Participants were 48 patients with coronary heart disease at the hospital.
Participants were randomly divided into 2 groups (n = 24 each): a control group and an intervention group. Both groups received routine drug treatments, such as platelet inhibitors, nitrates, β-receptor blockers, statins, angiotensin-converting-enzyme (ACE) inhibitors, angiotensin II receptor antagonists (ARBs), and calcium blockers. The control group was treated with the Shexiang Baoxin Pill, while the intervention group was treated with prescription Tongxin. The course of treatment was 3 months for both groups.

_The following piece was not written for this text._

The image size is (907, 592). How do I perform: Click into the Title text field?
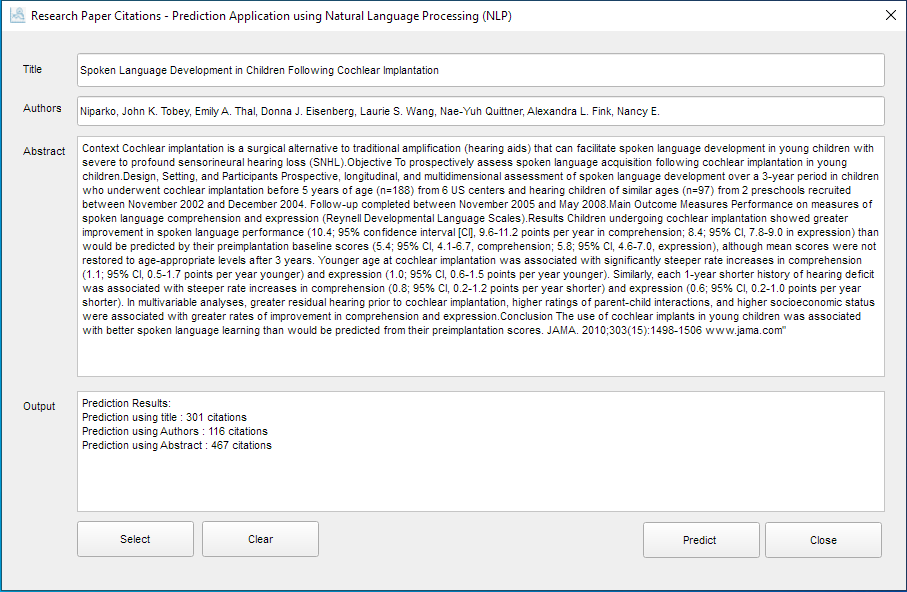point(480,71)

Changes in the density and function of EPCs in the peripheral blood of the 2 groups were measured at baseline and postintervention, and the clinical efficacy of the 2 treatments was statistically analyzed.

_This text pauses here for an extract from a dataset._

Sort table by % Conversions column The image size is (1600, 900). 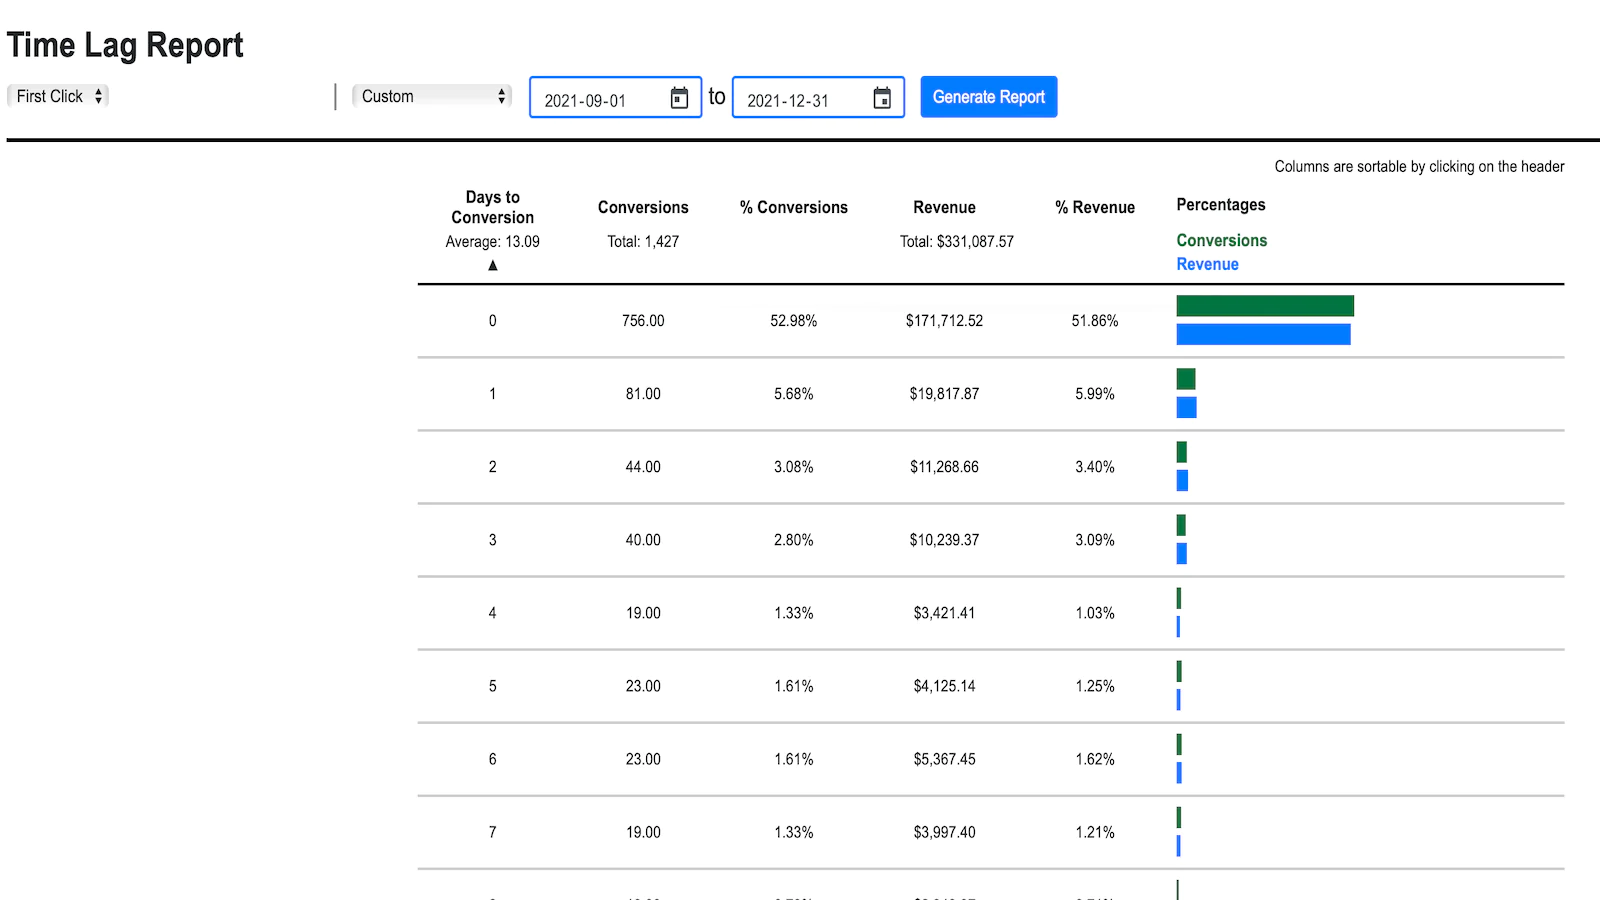[x=794, y=207]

The density of EPCs was significantly higher in both groups after 3 months of treatment, compared to the densities at baseline (P < .05). The change in density between baseline and postintervention was significantly greater for the intervention group than for the control group (P < .05). For the control group, the proliferative vitality [optical density (OD)] value of the EPCs was significantly higher than that at baseline from the fourth day of treatment (P < .05). In the intervention group, the OD value was significantly higher than that at baseline from the first day of treatment (P < .05). Furthermore, the intervention group's cells began to enter the logarithmic growth phase of increase from the fifth day of treatment, and the group's increase as significantly higher than the control group's from the fifth to the seventh dayof treatment (P < .05 for all 3 days). Moreover, the total effective rate was higher in the intervention group than in the control group (P < .05).
Prescription Tongxin can stimulate the release of EPCs from the bone marrow to the peripheral blood of patients with CHD, can significantly increase the proliferation of EPCs in the peripheral blood, and can improve the clinical symptoms of patients. Its curative effect was greater than that of the control treatment.
冠心病是指冠状动脉粥样硬化使血管腔狭窄或阻塞导致心肌缺血、缺氧而引起的心脏病。内皮祖细胞(EPCs)的功能是保护和修复血管内皮,其功能活动状态反映了机体修复血管损伤的能力。在冠心病患者的外周血中,EPCs 的密度降低,EPCs 的功能降低。
本研究旨在探讨一种国家食品药品监督管理局(CFDA)批准的处方药物通心络对冠心病患者外周血内皮祖细胞(EPCs)密度和功能的影响。
本研究采用随机、单盲、平行对照的临床试验。单盲对象为受试者。
研究地点位于中国上海的上海市中医院心内科和急诊科。
参与者为医院的 48 名冠心病患者。
参与者被随机分为 2 组(n = 24 人):对照组和干预组。两组均接受常规药物治疗,如血小板抑制剂、硝酸盐、β受体阻滞剂、他汀类药物、血管紧张素转换酶(ACE)抑制剂、血管紧张素 II 受体拮抗剂(ARB)和钙通道阻滞剂。对照组给予麝香保心丸治疗,干预组给予处方通心络治疗。两组疗程均为 3 个月。
在基线和干预后测量两组患者外周血 EPCs 密度和功能的变化,并对两种治疗方法的临床疗效进行统计分析。
治疗 3 个月后,两组 EPCs 密度均明显高于治疗前(P <.05)。干预组密度变化与对照组相比,差异有统计学意义(P <.05)。对照组 EPC 增殖活力[光密度(OD)]值从治疗第 4 天开始明显高于治疗前(P <.05)。干预组从治疗第 1 天开始,OD 值明显高于治疗前(P <.05)。此外,干预组的细胞从治疗第 5 天开始进入对数增长期,且从第 5 天到第 7 天的增长速度明显高于对照组(P <.05)。此外,干预组的总有效率明显高于对照组(P <.05)。
通心络处方可刺激冠心病患者骨髓 EPCs 释放到外周血中,明显促进外周血 EPCs 的增殖,并改善患者的临床症状。其疗效优于对照组。